__WHAT TO WORK ON__. Could you output each line below precisely as it stands, without the images?

__DATA PROVIDED__.
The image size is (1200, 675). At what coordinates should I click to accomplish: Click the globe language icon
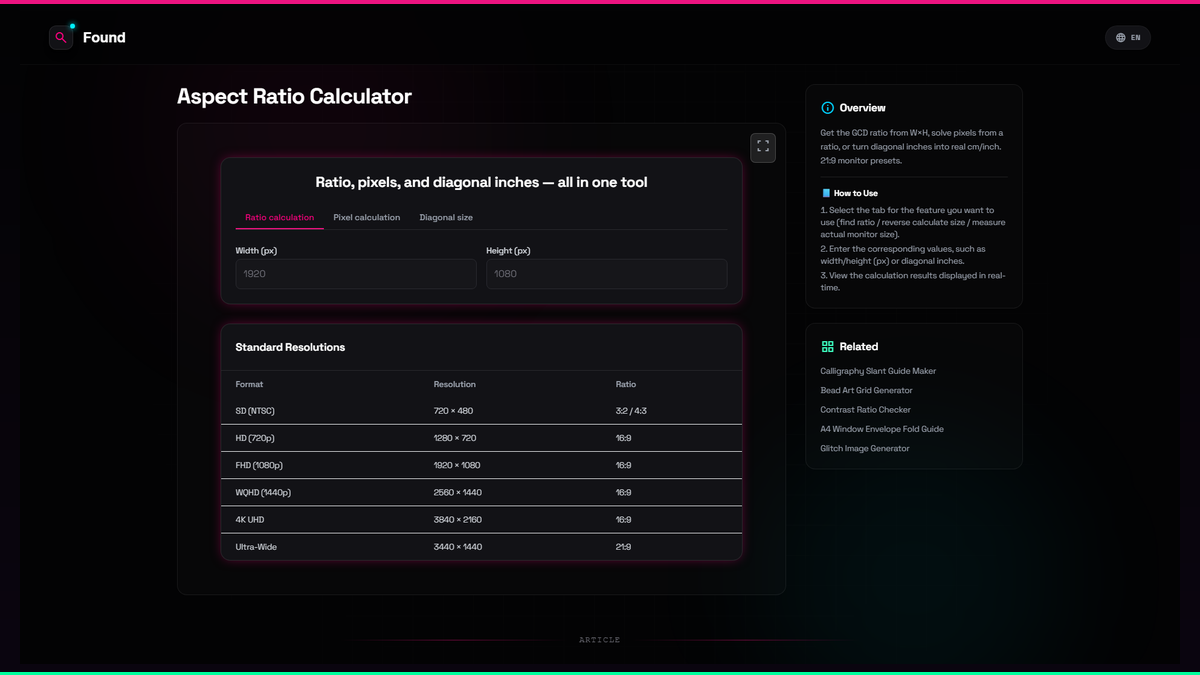point(1121,38)
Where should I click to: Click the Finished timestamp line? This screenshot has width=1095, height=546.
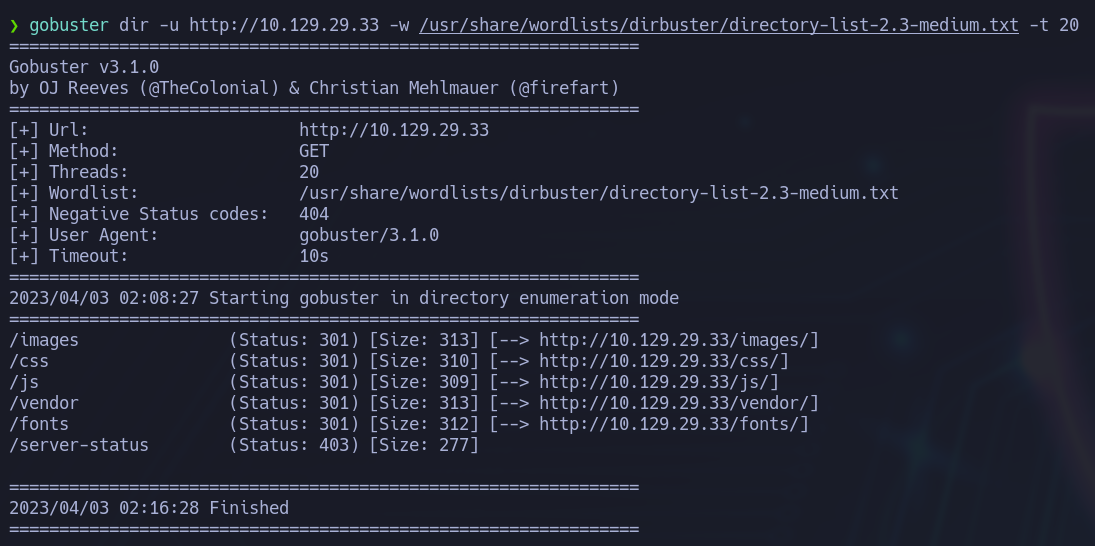tap(149, 508)
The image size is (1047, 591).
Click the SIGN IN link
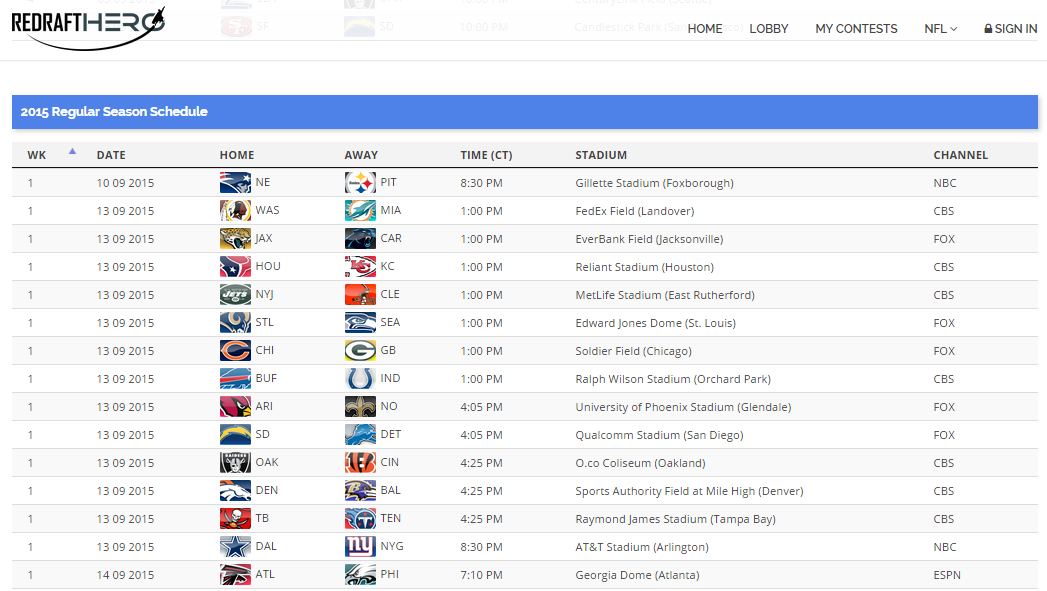pyautogui.click(x=1010, y=29)
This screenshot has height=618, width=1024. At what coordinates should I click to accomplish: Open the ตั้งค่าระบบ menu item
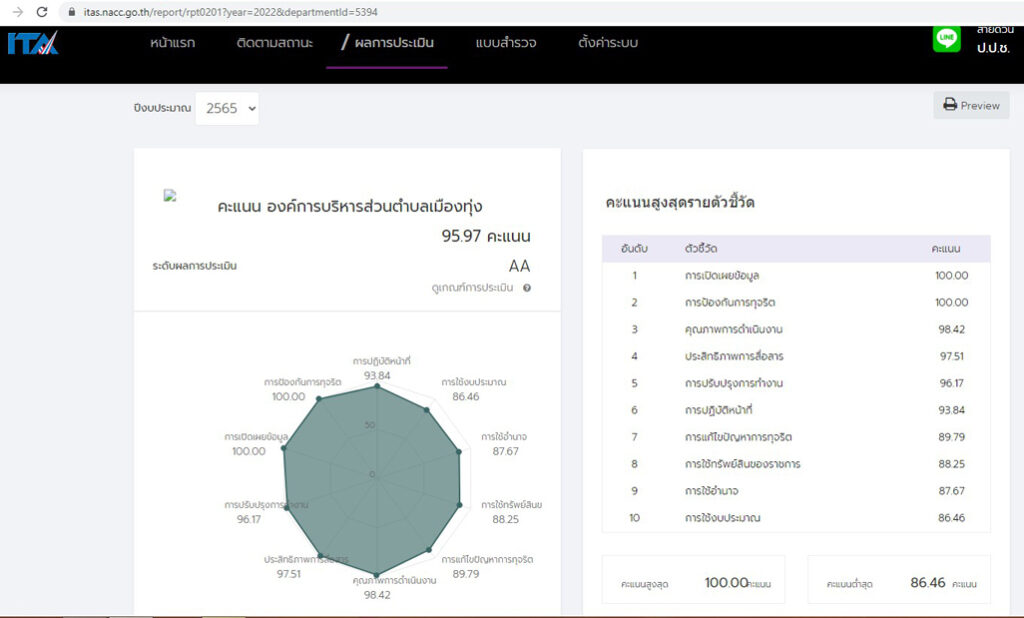pos(607,43)
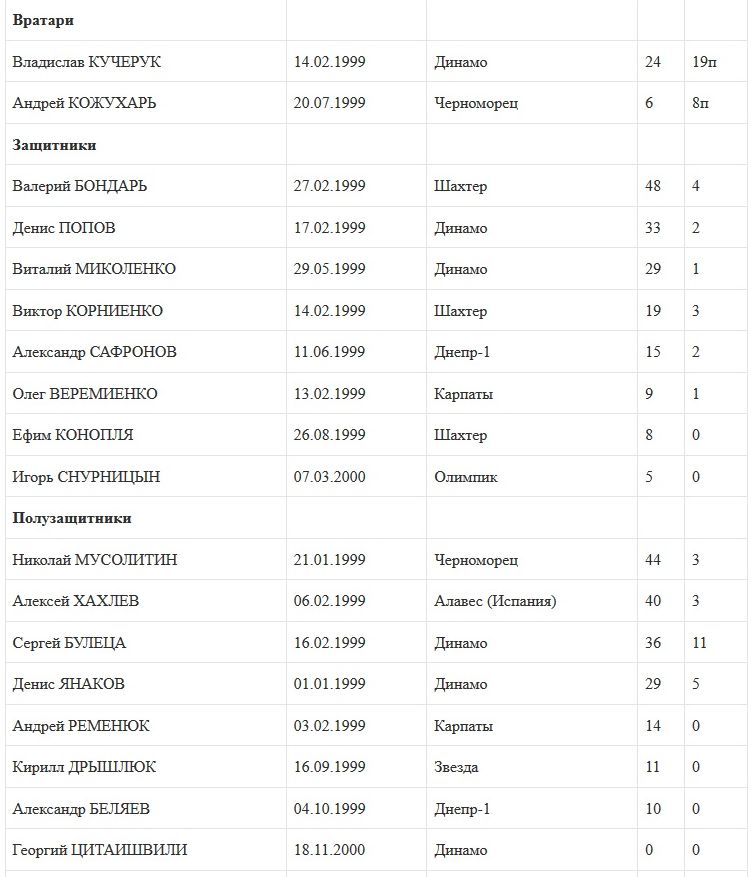Click Денис ПОПОВ's birth date 17.02.1999

click(329, 228)
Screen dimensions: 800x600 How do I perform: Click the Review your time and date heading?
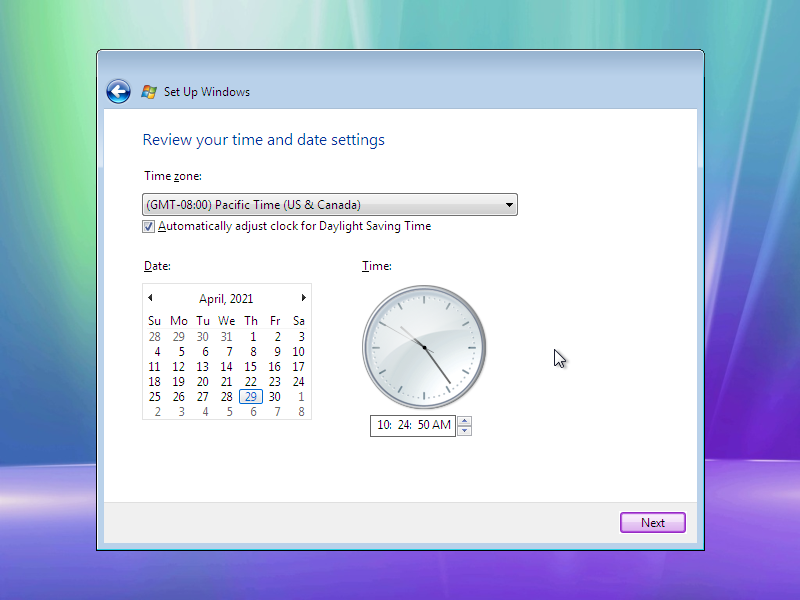(x=263, y=139)
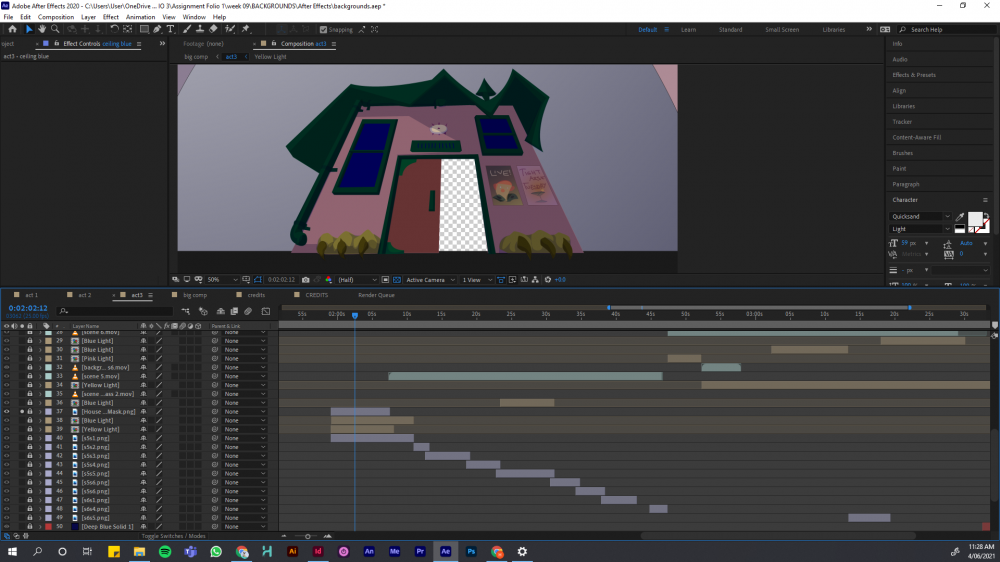The height and width of the screenshot is (562, 1000).
Task: Select the Pen tool
Action: [x=157, y=29]
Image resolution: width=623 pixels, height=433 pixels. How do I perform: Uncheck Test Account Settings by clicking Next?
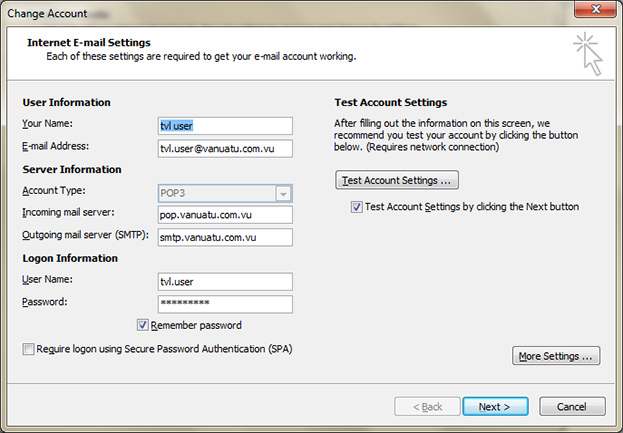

__REPLY__.
The image size is (1200, 675). At what coordinates should I click to accomplish: Click the globe language icon
point(1121,38)
Where should I click to: Click the Finished timestamp line? This screenshot has width=1095, height=546.
tap(149, 508)
The image size is (1047, 591).
Click the SIGN IN link
pyautogui.click(x=1010, y=29)
This screenshot has height=618, width=1024. At what coordinates should I click to accomplish: Open the ตั้งค่าระบบ menu item
pos(607,43)
Click Денис ПОПОВ's birth date 17.02.1999

click(329, 228)
Screen dimensions: 800x600 How do I perform: Click the Review your time and date heading?
(x=263, y=139)
The height and width of the screenshot is (562, 1000).
Task: Select the Pen tool
Action: [x=157, y=29]
Image resolution: width=623 pixels, height=433 pixels. How do I perform: Uncheck Test Account Settings by clicking Next?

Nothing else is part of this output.